Blas dot doing weird things depending on size

I’m working on some by hand matrix multiplication.

function slowMult!(A::AbstractMatrix{T},B::AbstractMatrix{T}) where T<:Number
    C = Matrix{T}(undef,size(A,1),size(B,2))
    for i in 1:size(A,1)
        for j in 1:size(B,2)
            @inbounds @views C[i,j] = dot(A[i,:], B[:,j])
        end
    end
    return C
end

This is obviously not going to be the fastest approach, but what’s really weird is that calling this function on 2 512 by 512 matrices is about 2x slower than on 514 by 514 matrices.

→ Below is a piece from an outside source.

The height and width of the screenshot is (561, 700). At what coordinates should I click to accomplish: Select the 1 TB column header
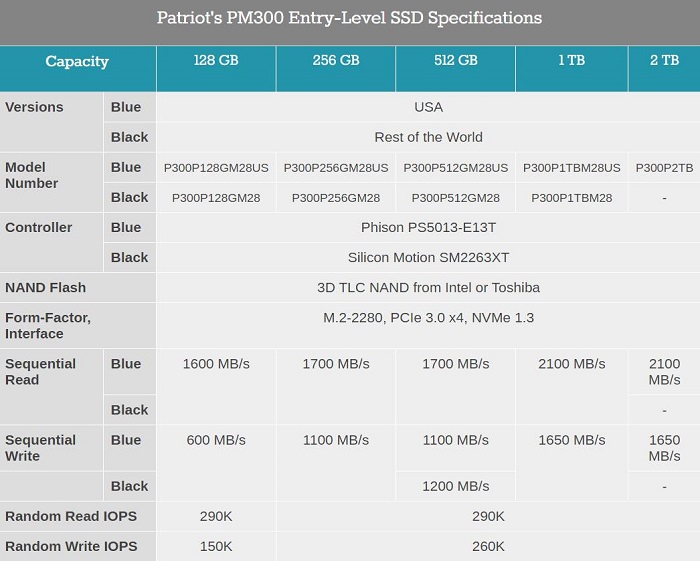click(571, 61)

The timing code is

T,N=Int,512
A = rand(T,N,N)
B = rand(T,N,N)
slowMult!(rand(T,1,1),rand(T,1,1)
C= @btime slowMult!($A,$B)

Could be some alignment issue.

Incidentally, the first thing I would fix is memory access order:

https://docs.julialang.org/en/v1/manual/performance-tips/#Access-arrays-in-memory-order,-along-columns-1

Not sure this is the case here but looping over multiple arrays that has lengths that are a power of two can have bad effects on the cache:

https://stackoverflow.com/questions/7905760/matrix-multiplication-small-difference-in-matrix-size-large-difference-in-timi
http://scribblethink.org/Computer/cachekiller.html
https://stackoverflow.com/questions/11868087/avoiding-powers-of-2-for-cache-friendliness
https://stackoverflow.com/questions/8547778/why-are-elementwise-additions-much-faster-in-separate-loops-than-in-a-combined-l

3 Likes

Thanks so much! Now that I know about it, it should be easy enough to fix.